Alyson Velati reports on the continuous drive of interval fund sales by financial advisors, but the funds are still largely not available on distribution platforms. As shown on the XA Investments’ website, there are currently 286 interval and tender offer funds on the market as of May 31, 2025, with 54 in registration with the SEC.

“Interval fund sales are largely being driven by financial advisors seeking to help their clients diversify their portfolios,” Kimberly Flynn, President of XA Investments stated. She further explains that this is because interval funds can hold a larger amount of illiquid investments than open-end mutual funds can. Additionally, they are only available to retail clients through advisors.

However, despite the large amount of interval and tender offer funds on the market, and their appeal to investors, major distributors remain selective of which funds are made available on their platforms. Flynn explains that distributors typically choose funds with a minimum track record of three to five years with more than $1 billion in assets, narrowing down the pool of eligible products. She emphasizes that “the market is still fairly young,” with 43% of interval funds launched in the last three years, according to Interval Fund Tracker.

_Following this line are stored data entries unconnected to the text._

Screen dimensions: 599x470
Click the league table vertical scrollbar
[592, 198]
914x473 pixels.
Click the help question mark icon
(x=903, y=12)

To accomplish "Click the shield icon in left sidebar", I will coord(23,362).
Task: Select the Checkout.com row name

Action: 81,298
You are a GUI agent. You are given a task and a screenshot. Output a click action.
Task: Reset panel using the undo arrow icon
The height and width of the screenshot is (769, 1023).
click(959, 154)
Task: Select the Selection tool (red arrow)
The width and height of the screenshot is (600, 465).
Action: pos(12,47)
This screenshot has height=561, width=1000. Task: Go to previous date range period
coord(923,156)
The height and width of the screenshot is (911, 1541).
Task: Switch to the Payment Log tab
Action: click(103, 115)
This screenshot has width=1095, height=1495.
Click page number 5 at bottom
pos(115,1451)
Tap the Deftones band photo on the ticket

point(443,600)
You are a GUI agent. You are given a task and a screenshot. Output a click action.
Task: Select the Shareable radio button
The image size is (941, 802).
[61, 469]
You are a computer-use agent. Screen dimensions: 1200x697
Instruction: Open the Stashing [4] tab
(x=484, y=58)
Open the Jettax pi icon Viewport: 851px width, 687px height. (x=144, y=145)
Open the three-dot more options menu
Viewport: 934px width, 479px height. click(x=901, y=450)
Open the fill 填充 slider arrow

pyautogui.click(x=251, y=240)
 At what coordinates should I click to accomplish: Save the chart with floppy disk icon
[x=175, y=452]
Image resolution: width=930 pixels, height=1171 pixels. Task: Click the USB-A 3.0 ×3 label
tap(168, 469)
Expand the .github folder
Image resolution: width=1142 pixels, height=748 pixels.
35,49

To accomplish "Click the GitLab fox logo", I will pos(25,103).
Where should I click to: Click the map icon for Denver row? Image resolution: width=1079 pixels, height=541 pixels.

Flynn further comments on the limited access at firms like Fidelity and Schwab, noting that interval and tender offer funds are available to advisors and family offices, but not directly to individual investors. While there are no SEC restrictions preventing broader availability, Flynn suggests “maybe there’s a reluctance, because [interval funds] are not yet mutual fund like…” but she expects that to change, particularly if Schwab or Fidelity launch their own proprietary interval funds.